We have waited for him up to this time and he has not come. Having not come for that long we cannot wait anymore. He has not come neither has he sent a representative,” Kirundi said. 

However, Kirundi, who maintains he has Cohen’s will in its original form did not disclose when it was authored. 

He said although they are yet to receive the other necessary documents needed after Cohen’s body was found, positively identified and postmortem conducted, time was due to avail the will to the family. 

Cohen's sister Gabrielle Van Straten, their elder brother Bernard Cohen and Gabrielle's husband Roy Van Straten were the only family members present alongside their lawyer Cliff Ombeta, all who Kirundi said were satisfied with the contents of the will.

Cohen’s friends led by Muiruri were also present. 

“I want to confirm that this is the will in its original form. You can see it has the seal, the seal has not been broken at all. The other side is the same. Any allegation that this will has been leaked is not true,” Kirundi said during a press briefing. 

“My clients whom I am representing in court are here, we got the invitation. Murgor got an invitation formally but he decided not to be here.

Let us make this very clear that he has not been prevented to be here in any way. He has chosen by himself not to be here and he says this is under the instruction of his client,” said Ombeta, who is representing Cohen's sister.

Ombeta said he personally called Murgor to accompany him but he told him he could not attend claiming the “will had already tampered with”. 

Murgor said his client doubts the motive of the planned will reading because the confidentiality of the document had been impugned after   a local newspaper, citing a Dutch newspaper, published its contents on September 16. 

"It is evident that the confidential nature of the will you claim to possess or any others for that matter has been severely compromised, to the extent that our client has instructed us to inform you that she does not wish to participate in any related process," the letter read.

And last evening, Murgor showed us an affidavit that the late Cohen and Wairimu had jointly sworn on May 18, 2007 indicating that they had jointly purchased a plot LR number 2951/449 situated at Farasi Lane off Ngecha road.

Though the plot was registered in Cohen's name, it remained jointly owned by the two.

“That in the month of June 2007, we jointly started developing the aforementioned plot by erecting a dwelling house, which todate is ongoing,” the affidavit states.

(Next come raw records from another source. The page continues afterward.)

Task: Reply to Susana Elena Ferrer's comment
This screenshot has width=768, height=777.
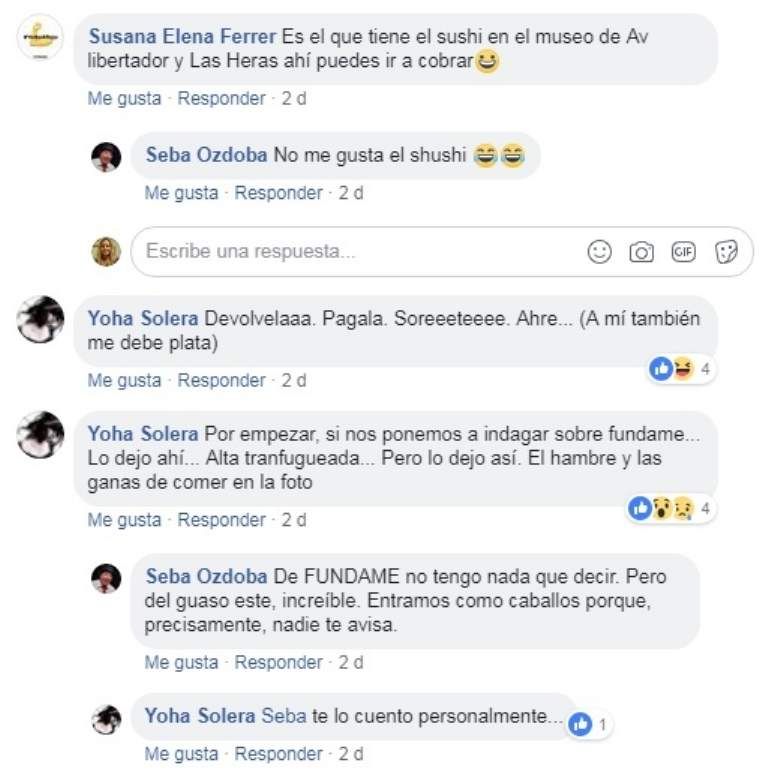Action: [221, 99]
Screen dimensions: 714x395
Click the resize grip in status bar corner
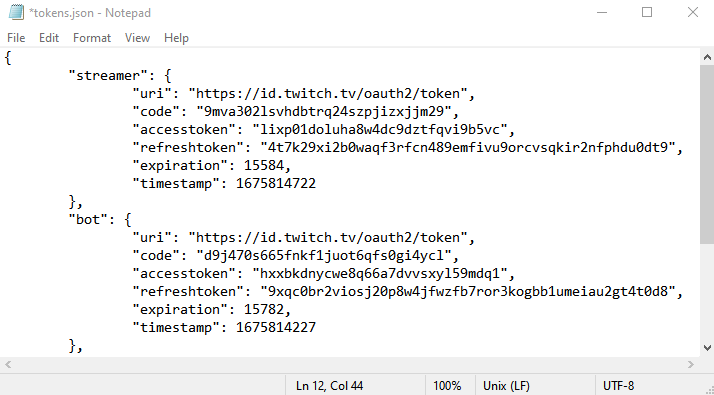point(708,390)
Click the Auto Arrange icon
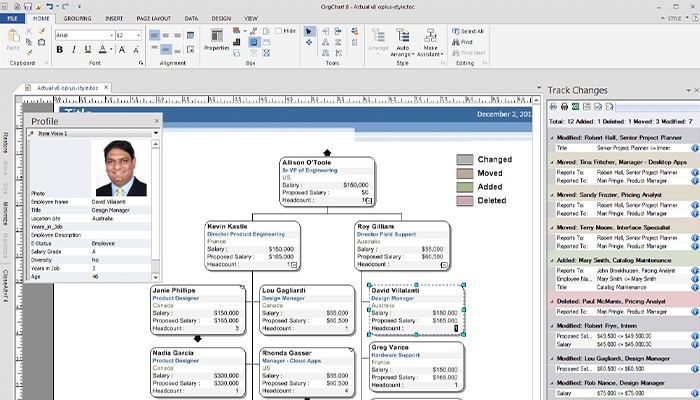This screenshot has width=700, height=400. click(x=404, y=37)
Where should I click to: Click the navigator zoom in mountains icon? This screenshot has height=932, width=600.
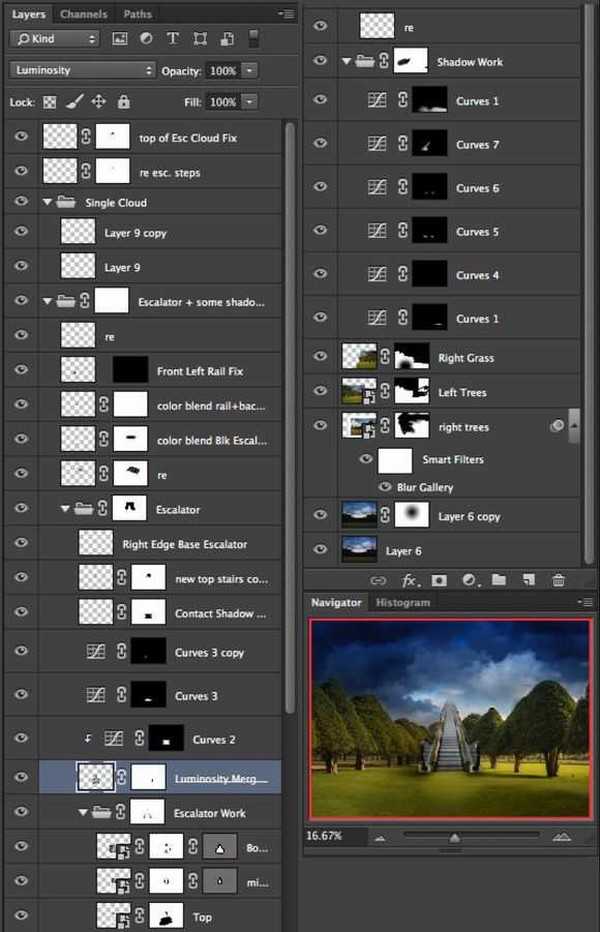tap(561, 836)
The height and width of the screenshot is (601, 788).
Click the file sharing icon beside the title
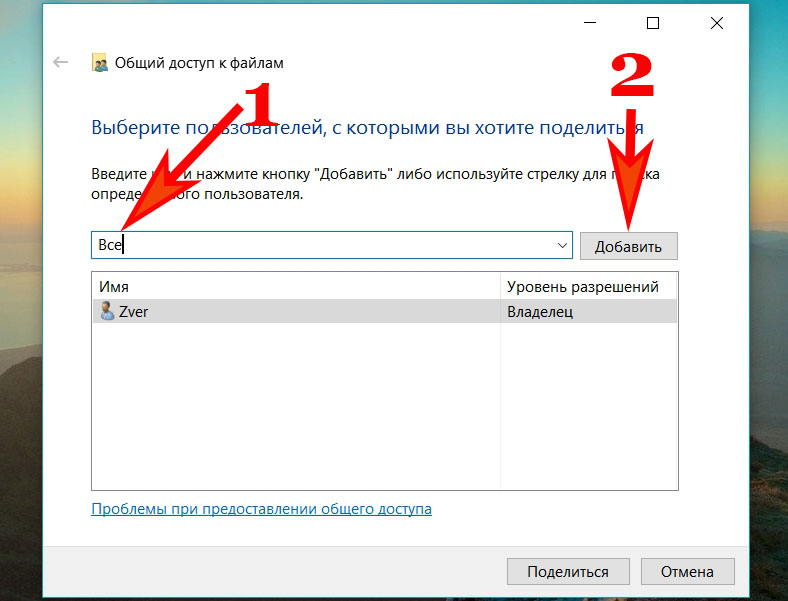100,63
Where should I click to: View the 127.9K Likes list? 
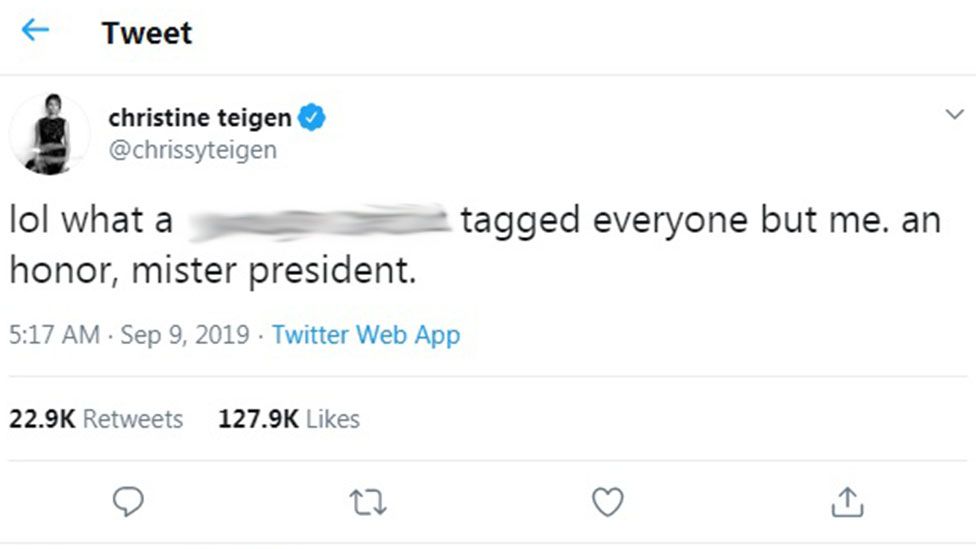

Wairimu, who is yet to plead to the murder charge, is accused of killing her husband on the night of July 19 and 20 with others who have not appeared before court. 

She is due for mental assessment before she pleads to the charge on September 26.

Cohen will be buried on Monday in a private ceremony  at 2pm after lawyers from both sides of the family agreed to it. 

He  will be buried at a Jewish cemetery in Nairobi.